→ AIM OF THE TASK
Go through the records below and report each line with "agent" in it.

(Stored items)
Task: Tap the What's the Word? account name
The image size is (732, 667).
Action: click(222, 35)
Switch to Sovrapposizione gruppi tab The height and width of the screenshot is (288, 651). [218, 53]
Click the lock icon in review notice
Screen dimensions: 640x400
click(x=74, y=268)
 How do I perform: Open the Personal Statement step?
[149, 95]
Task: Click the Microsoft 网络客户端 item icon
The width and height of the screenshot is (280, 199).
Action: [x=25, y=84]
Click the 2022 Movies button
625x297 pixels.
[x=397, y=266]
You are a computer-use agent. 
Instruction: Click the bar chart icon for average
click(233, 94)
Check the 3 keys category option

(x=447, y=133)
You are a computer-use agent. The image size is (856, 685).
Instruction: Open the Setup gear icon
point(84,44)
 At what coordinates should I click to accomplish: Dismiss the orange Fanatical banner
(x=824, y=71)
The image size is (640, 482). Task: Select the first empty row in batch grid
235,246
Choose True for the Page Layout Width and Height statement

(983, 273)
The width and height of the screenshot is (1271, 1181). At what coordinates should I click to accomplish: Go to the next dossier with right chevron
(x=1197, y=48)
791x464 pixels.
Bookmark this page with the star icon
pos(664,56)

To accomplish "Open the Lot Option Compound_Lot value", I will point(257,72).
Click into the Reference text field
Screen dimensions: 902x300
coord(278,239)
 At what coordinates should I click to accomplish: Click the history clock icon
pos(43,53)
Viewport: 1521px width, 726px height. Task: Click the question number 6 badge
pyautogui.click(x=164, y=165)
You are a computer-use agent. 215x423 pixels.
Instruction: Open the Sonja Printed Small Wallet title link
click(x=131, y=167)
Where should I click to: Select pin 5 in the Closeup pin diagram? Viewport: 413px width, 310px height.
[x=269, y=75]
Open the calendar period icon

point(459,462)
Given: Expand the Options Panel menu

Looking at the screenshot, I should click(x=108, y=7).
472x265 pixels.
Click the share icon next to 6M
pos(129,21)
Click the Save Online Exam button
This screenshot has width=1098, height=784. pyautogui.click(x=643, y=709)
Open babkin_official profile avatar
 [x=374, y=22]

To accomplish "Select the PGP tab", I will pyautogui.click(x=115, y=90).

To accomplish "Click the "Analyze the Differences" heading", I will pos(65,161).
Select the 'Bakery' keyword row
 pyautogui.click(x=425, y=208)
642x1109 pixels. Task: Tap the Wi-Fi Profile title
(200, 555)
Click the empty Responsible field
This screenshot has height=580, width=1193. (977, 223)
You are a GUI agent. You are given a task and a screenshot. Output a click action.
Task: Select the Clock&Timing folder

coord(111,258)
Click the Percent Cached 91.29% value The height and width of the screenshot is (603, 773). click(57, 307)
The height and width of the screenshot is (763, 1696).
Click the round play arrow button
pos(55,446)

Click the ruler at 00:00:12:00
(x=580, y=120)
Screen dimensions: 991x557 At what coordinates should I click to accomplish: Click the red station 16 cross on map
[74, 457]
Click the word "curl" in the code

→ RESPONSE
You are a computer-use agent. 
You are a computer-use agent. The image size is (856, 685).
You are a computer-use agent. 215x423 pixels.
You are a GUI agent. You are given a task and a screenshot. Output a click action.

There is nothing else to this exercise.